Scammers using FIFA World Cup as a lure
Scammers using FIFA World Cup as a lure

The FIFA World Cup is set to start in less than two weeks, and just like the Seoul Winter Olympics cybercriminals are lining up to take advantage of fans searching for tickets or deals.

Kaspersky Labs has put together a long list of World Cup-related scams that should make anyone interested in attending think twice before clicking. To lull their victims into a false sense of security criminals are buying inexpensive SSL certificates and registering URL that upon a quick glance look legit, such as russia2018, russiaworldcup.com.

  • Since everyone likes to win something, one of the biggest campaigns being run centers on fake ticket lottery win notifications. These lotteries, supposedly held by event sponsors like Coke, Visa and Microsoft, come via email and usually contain a PDF or other attachment congratulating the recipient on winning free tickets. The attachment can contain a banking trojan or simply be after user data.

  • Another spin on this is spam asking the recipient to enter into a contest to win a trip or free tickets. In this case, the malicious actors require a certain amount of contact info, like email addresses, which they use to update their databases in order to send out additional spam.

  • Those searching for tickets on sale have to be aware of where they make their purchase. Kaspersky has spotted several sites selling fake tickets, along with others that are selling legitimate tickets, but at scalper-level prices. Tickets should only be purchased at the official FIFA site.

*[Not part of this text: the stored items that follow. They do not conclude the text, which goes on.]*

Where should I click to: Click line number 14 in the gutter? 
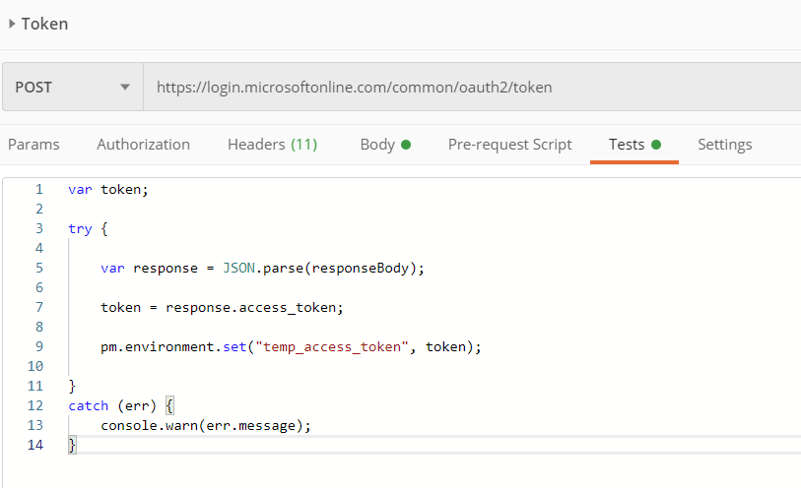[x=35, y=445]

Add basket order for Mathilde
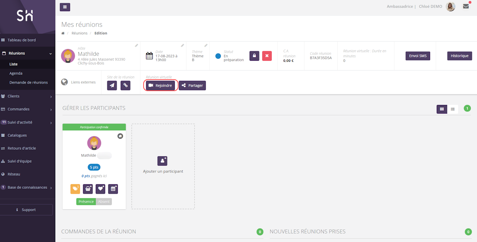pos(88,189)
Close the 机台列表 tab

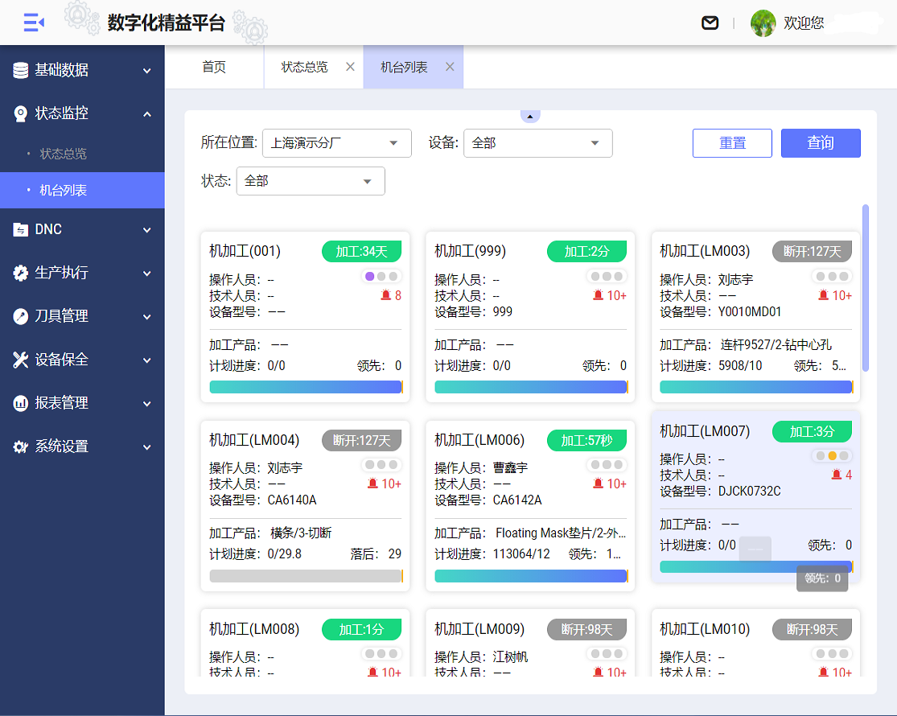click(x=450, y=67)
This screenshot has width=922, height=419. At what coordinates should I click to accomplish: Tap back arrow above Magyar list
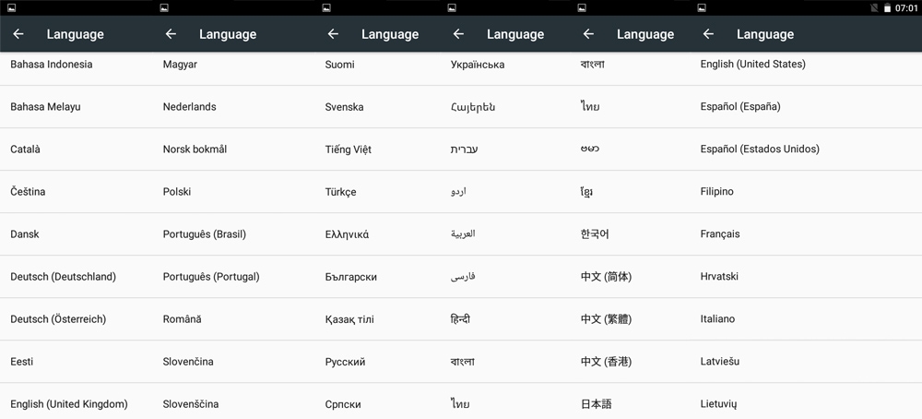point(171,34)
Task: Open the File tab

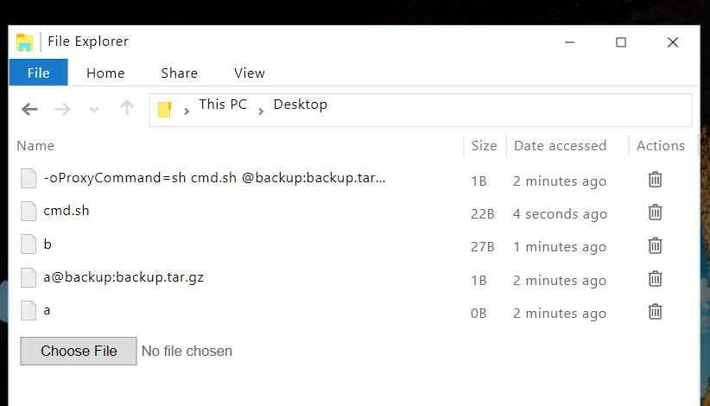Action: tap(38, 73)
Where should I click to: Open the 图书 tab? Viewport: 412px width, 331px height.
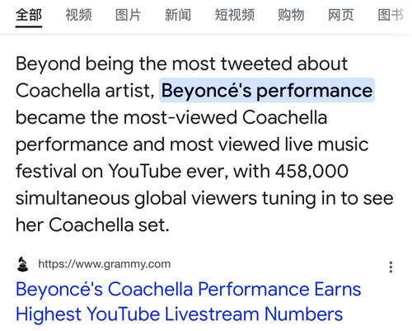pyautogui.click(x=391, y=15)
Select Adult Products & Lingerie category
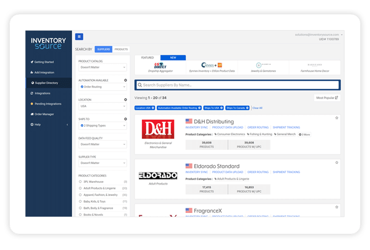The width and height of the screenshot is (370, 250). pos(80,188)
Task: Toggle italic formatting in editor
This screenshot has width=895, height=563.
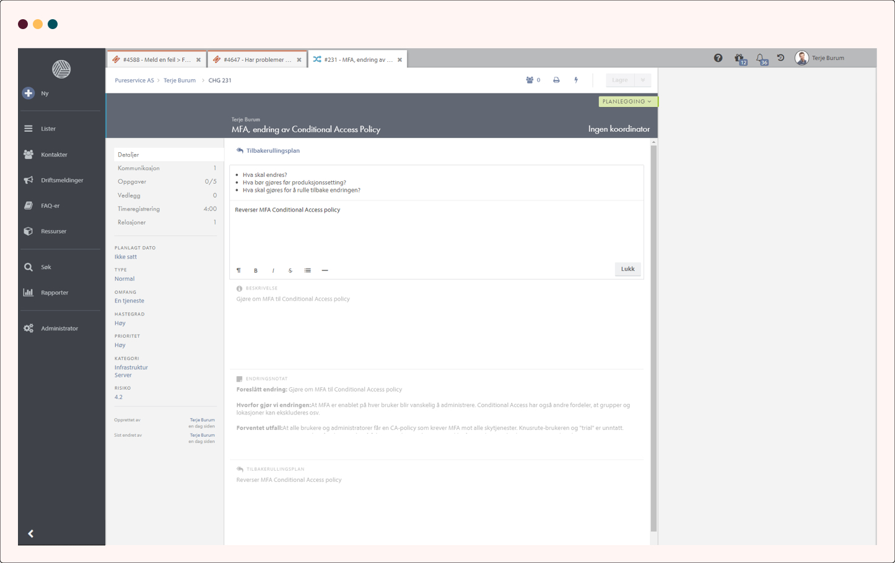Action: (x=273, y=270)
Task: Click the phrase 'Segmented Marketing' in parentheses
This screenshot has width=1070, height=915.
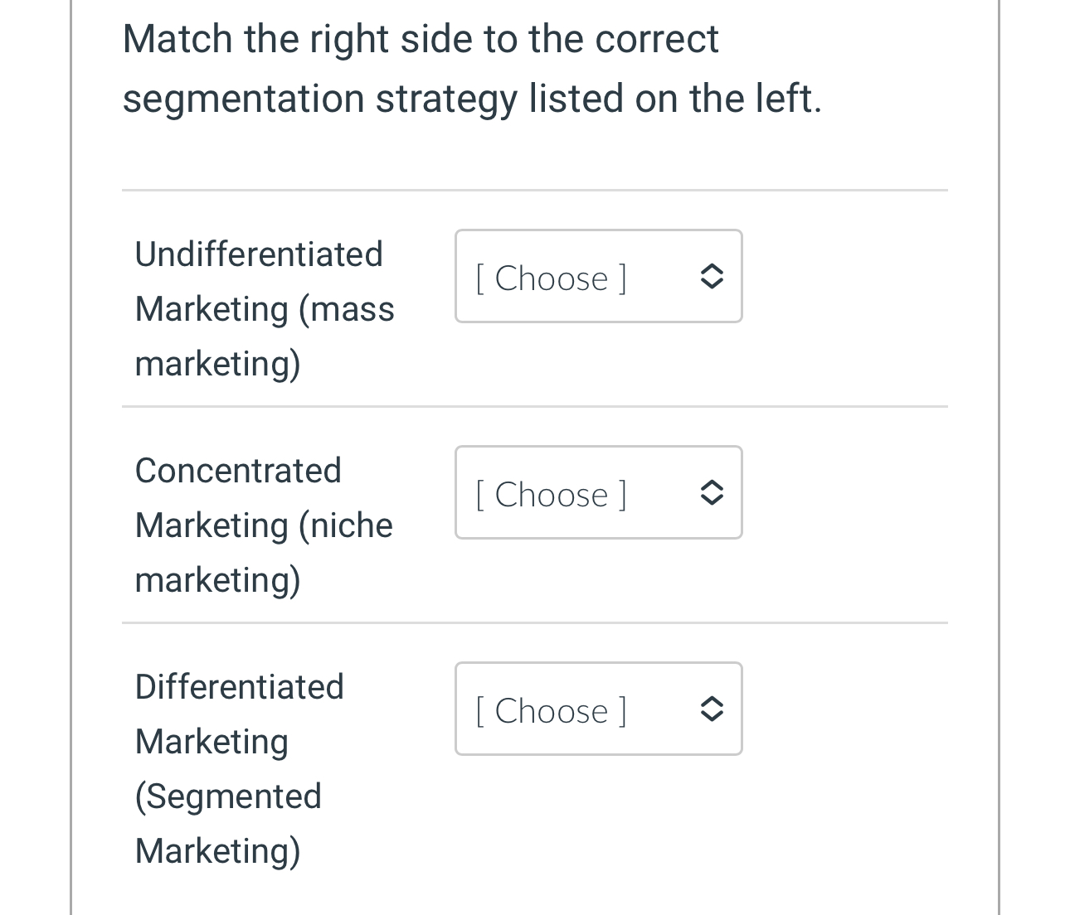Action: (228, 796)
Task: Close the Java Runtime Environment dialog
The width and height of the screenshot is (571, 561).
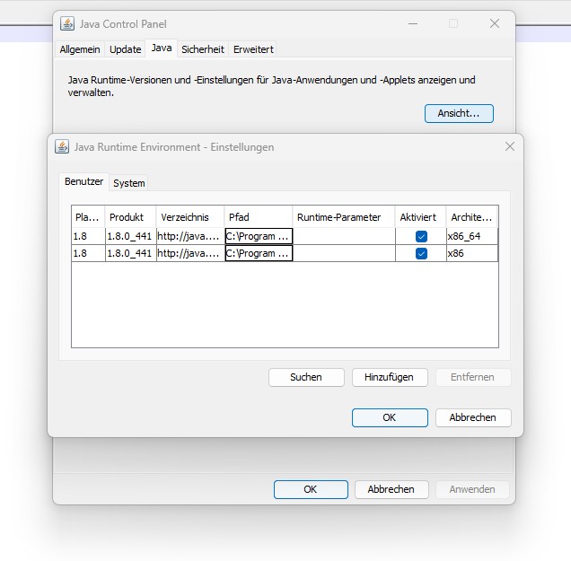Action: (x=509, y=146)
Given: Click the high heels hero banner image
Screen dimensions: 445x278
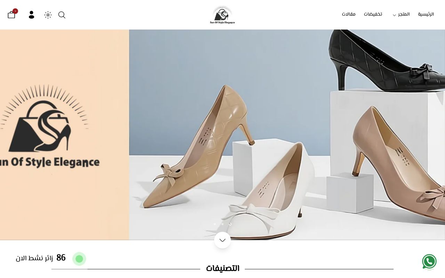Looking at the screenshot, I should coord(287,135).
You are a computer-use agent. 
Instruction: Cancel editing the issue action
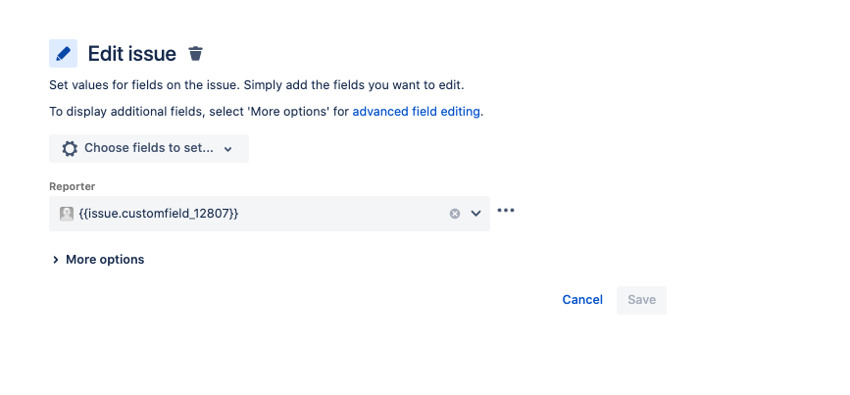(582, 300)
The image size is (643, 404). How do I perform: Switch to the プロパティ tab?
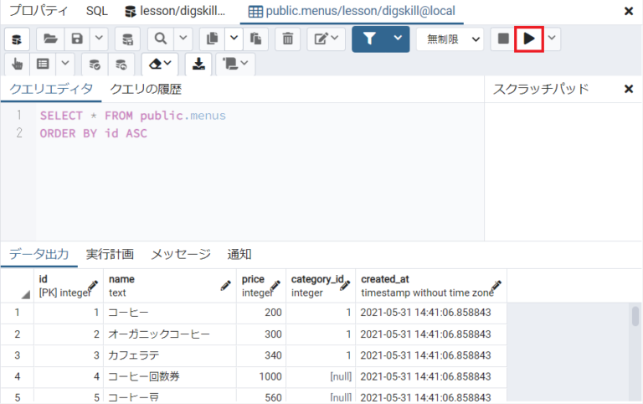tap(38, 12)
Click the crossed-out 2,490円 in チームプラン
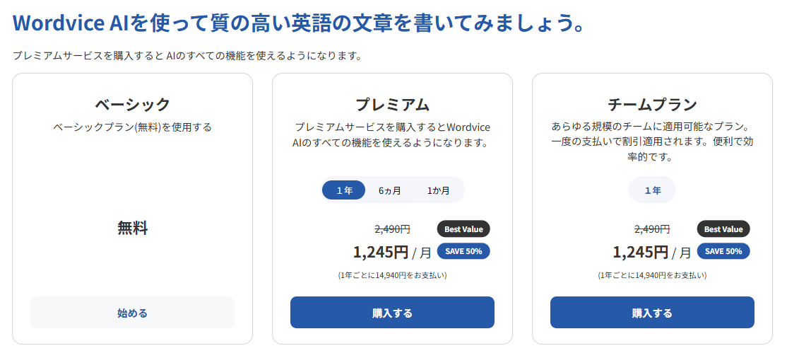Viewport: 787px width, 358px height. point(652,229)
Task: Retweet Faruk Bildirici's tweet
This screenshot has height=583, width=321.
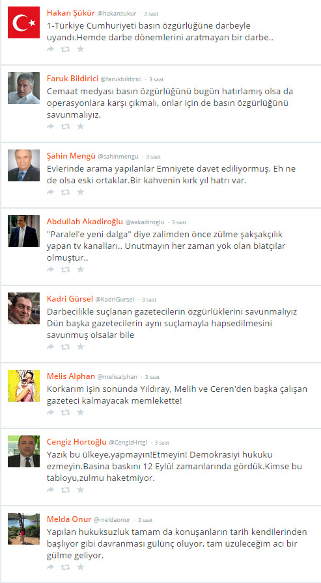Action: pos(66,127)
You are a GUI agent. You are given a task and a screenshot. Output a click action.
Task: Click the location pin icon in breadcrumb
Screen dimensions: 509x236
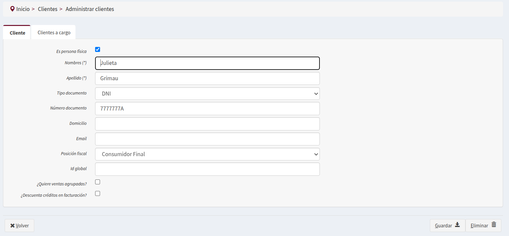(13, 9)
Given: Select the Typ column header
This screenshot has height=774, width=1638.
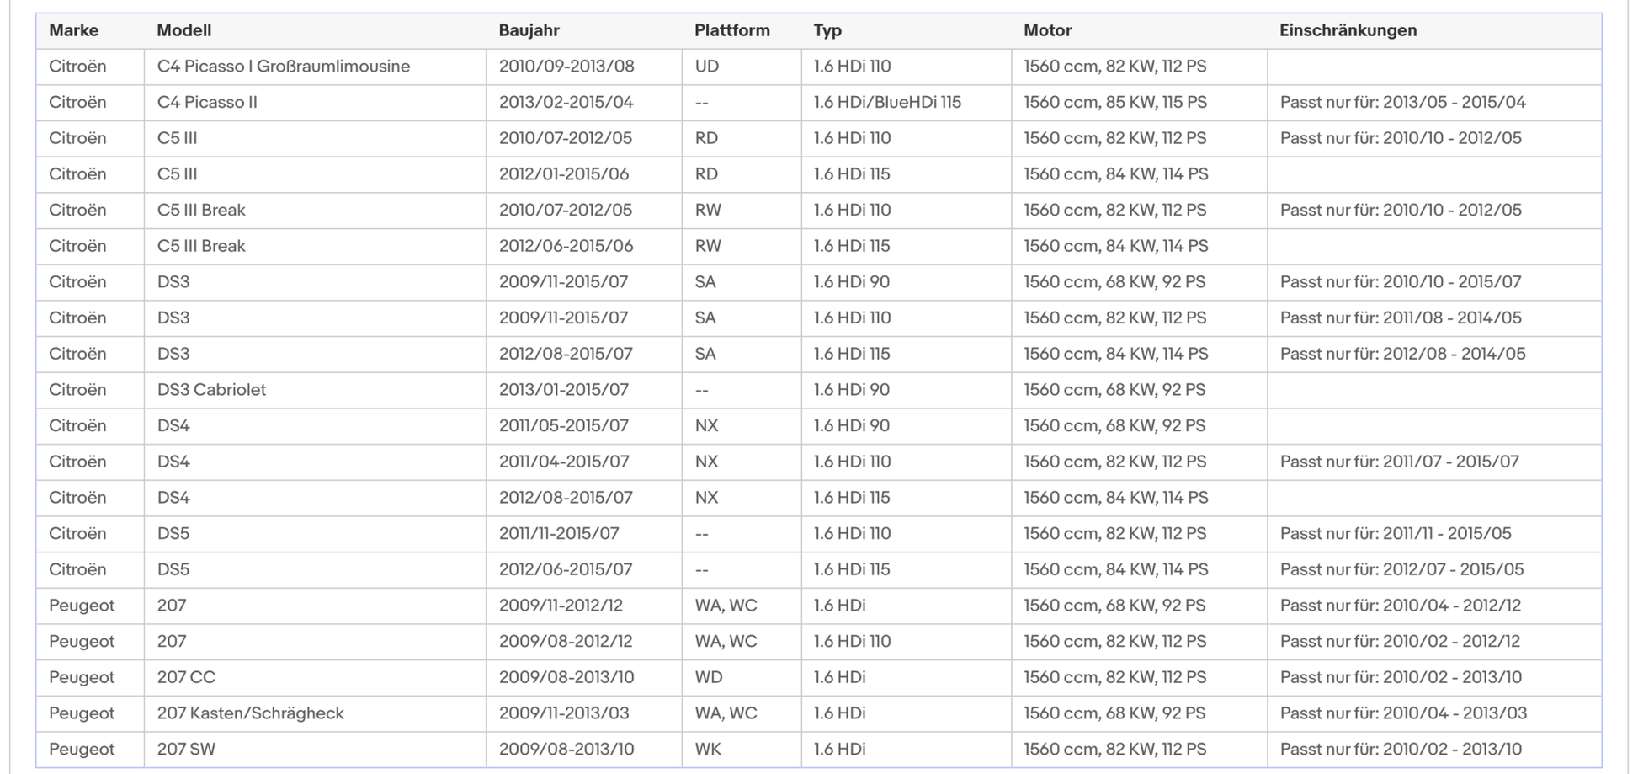Looking at the screenshot, I should tap(827, 31).
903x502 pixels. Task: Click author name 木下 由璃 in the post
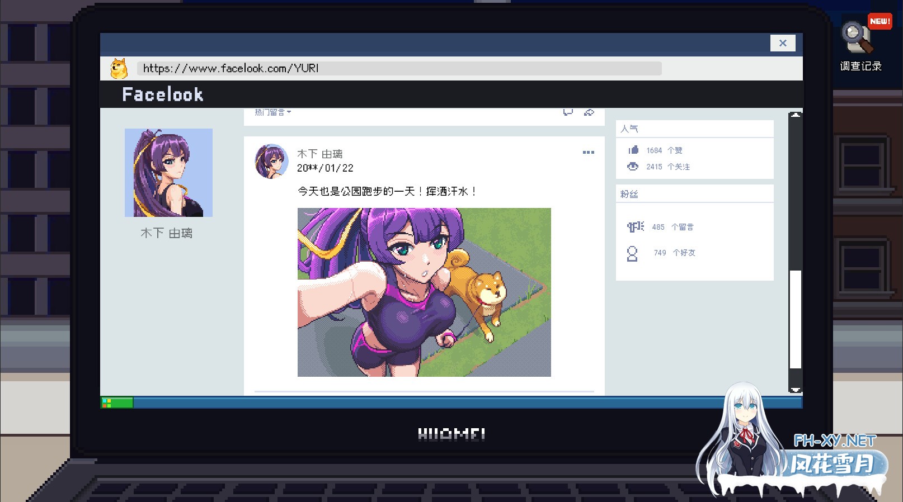pos(319,154)
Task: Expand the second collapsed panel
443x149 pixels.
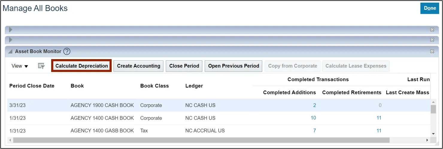Action: [11, 40]
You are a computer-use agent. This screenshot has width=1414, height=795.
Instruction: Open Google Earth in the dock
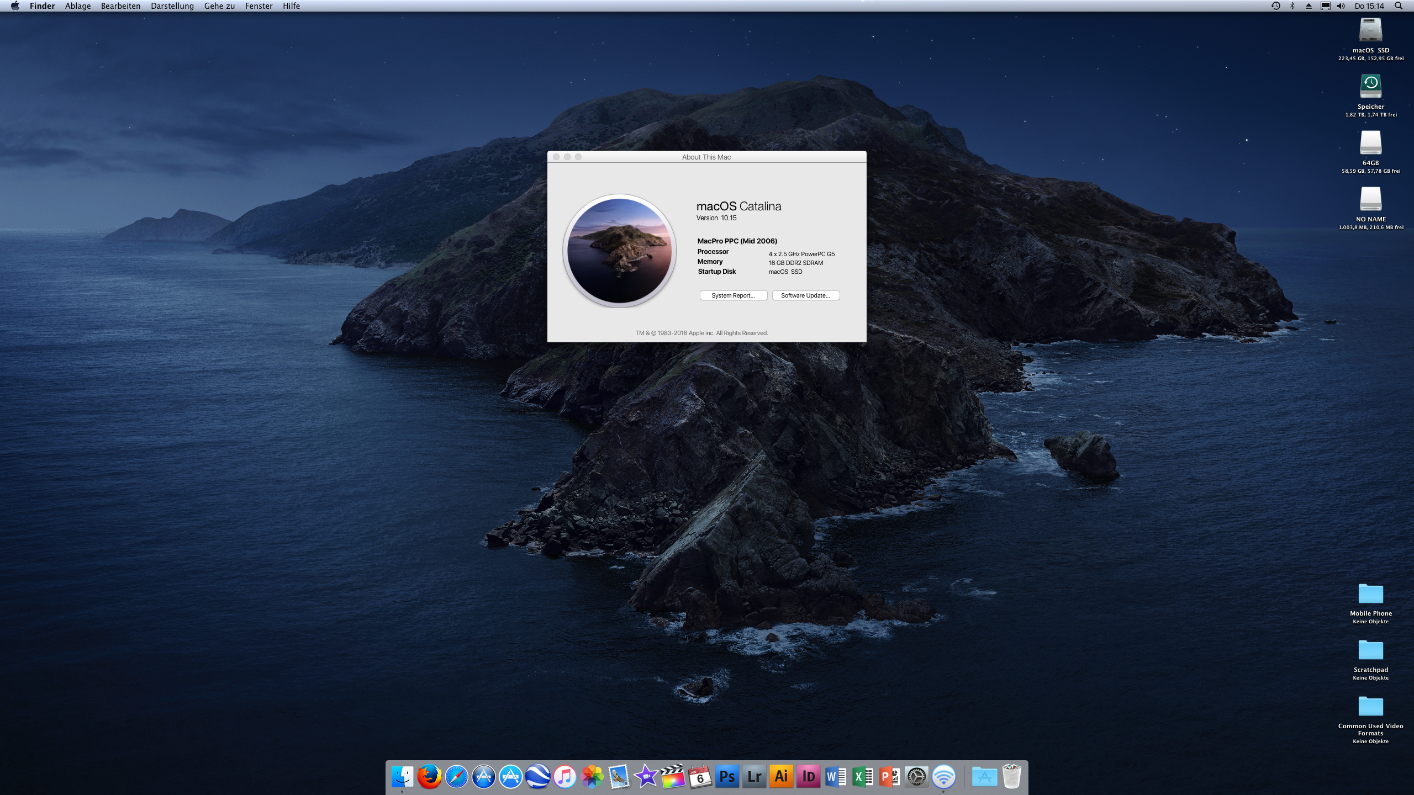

  • Scammers are also creating fake FIFA and sponsor sites designed to extract personal and financial data. Fake Visa sites are particularly popular with threat actors as that company is a primary sponsor and by enticing people, to what appears to be an official Visa website they can try and steal payment card information.

  • These fake websites, in addition to their primary nefarious plan, can also host a wide variety of malware. One of the methods being used is offering a malicious Flash Player which can be used to view the games.